#### Given passage
An adda (আড্ডা) is a term in Bengali referring to when several individuals hang out (informally socialise) typically in neighbourhoods, homes, tea stalls, clubs, parks, and other public or private spaces. This originally took place between members of the same socio-economic strata, but the process has become more heterogeneous in modern times.

Adda was incorporated into the Oxford English Dictionary in 2004.

This word is both a standalone noun and a noun in a noun-verb compound, in Bengali. The nominalization of the word has two senses — one being the Hindi sense, and the other being the place of ritual meeting and/or conversation of a group of people (i.e., a symposium). The verb form means informal conversation among a group of people, often for hours on end, and usually accompanied by food.

== Other languages ==

=== Hindi ===
In Hindi, adda is a noun, with the nominal form of the word meaning the location or nest of a group or community. The etymology can be traced to the original meaning of the word, which means the "perching spot or perch for birds".

[Pixel coordinate grounding data]
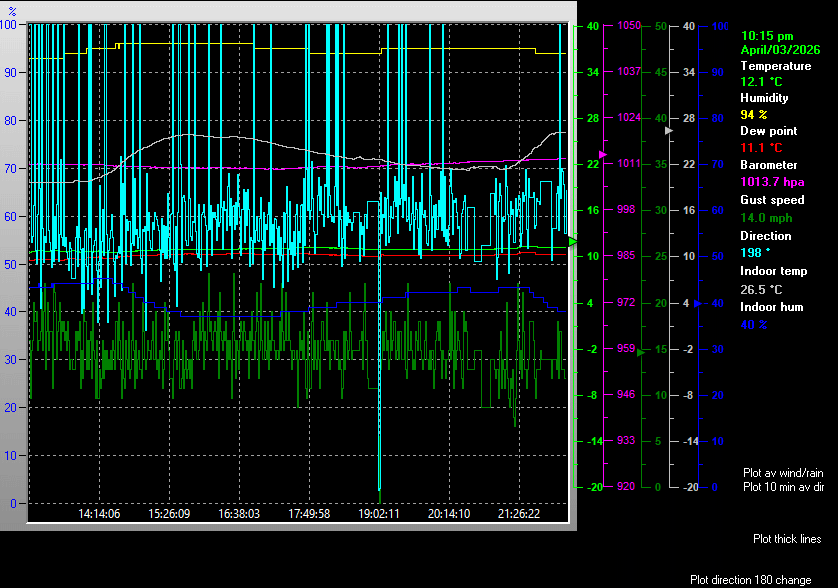
Task: Click the 19:02:11 time axis label
Action: (x=379, y=513)
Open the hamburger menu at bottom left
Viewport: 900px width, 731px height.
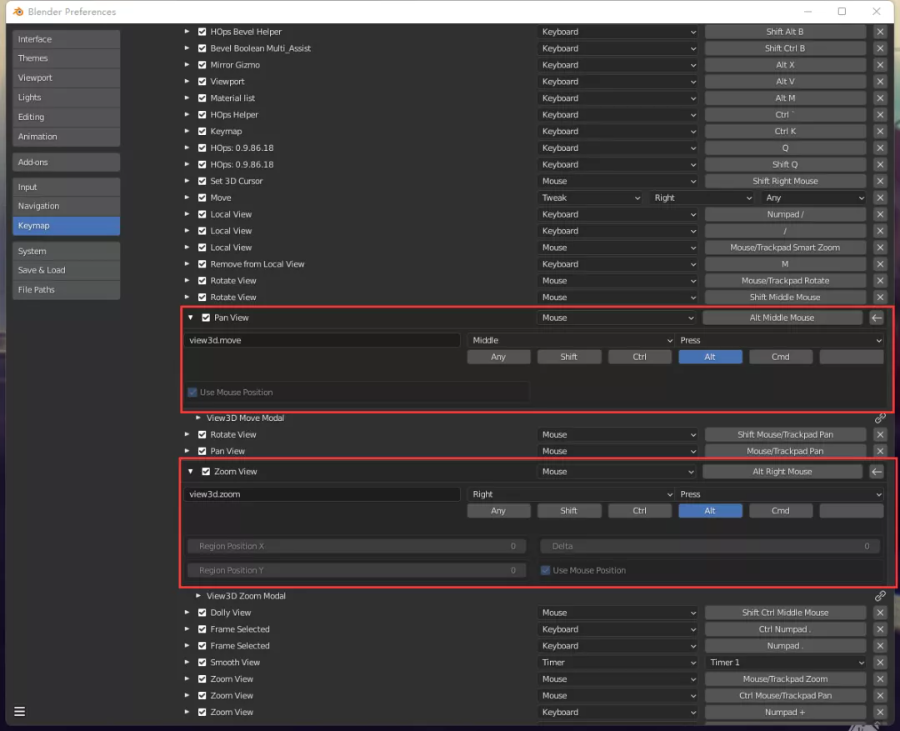tap(19, 712)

#### Required action
Write out the passage on adda word for word, beginning at the words "An adda (আড্ডা)" and stopping after "accompanied by food.". These items were taken from a different source than the passage on adda.

#### Result of this task
An adda (আড্ডা) is a term in Bengali referring to when several individuals hang out (informally socialise) typically in neighbourhoods, homes, tea stalls, clubs, parks, and other public or private spaces. This originally took place between members of the same socio-economic strata, but the process has become more heterogeneous in modern times.

Adda was incorporated into the Oxford English Dictionary in 2004.

This word is both a standalone noun and a noun in a noun-verb compound, in Bengali. The nominalization of the word has two senses — one being the Hindi sense, and the other being the place of ritual meeting and/or conversation of a group of people (i.e., a symposium). The verb form means informal conversation among a group of people, often for hours on end, and usually accompanied by food.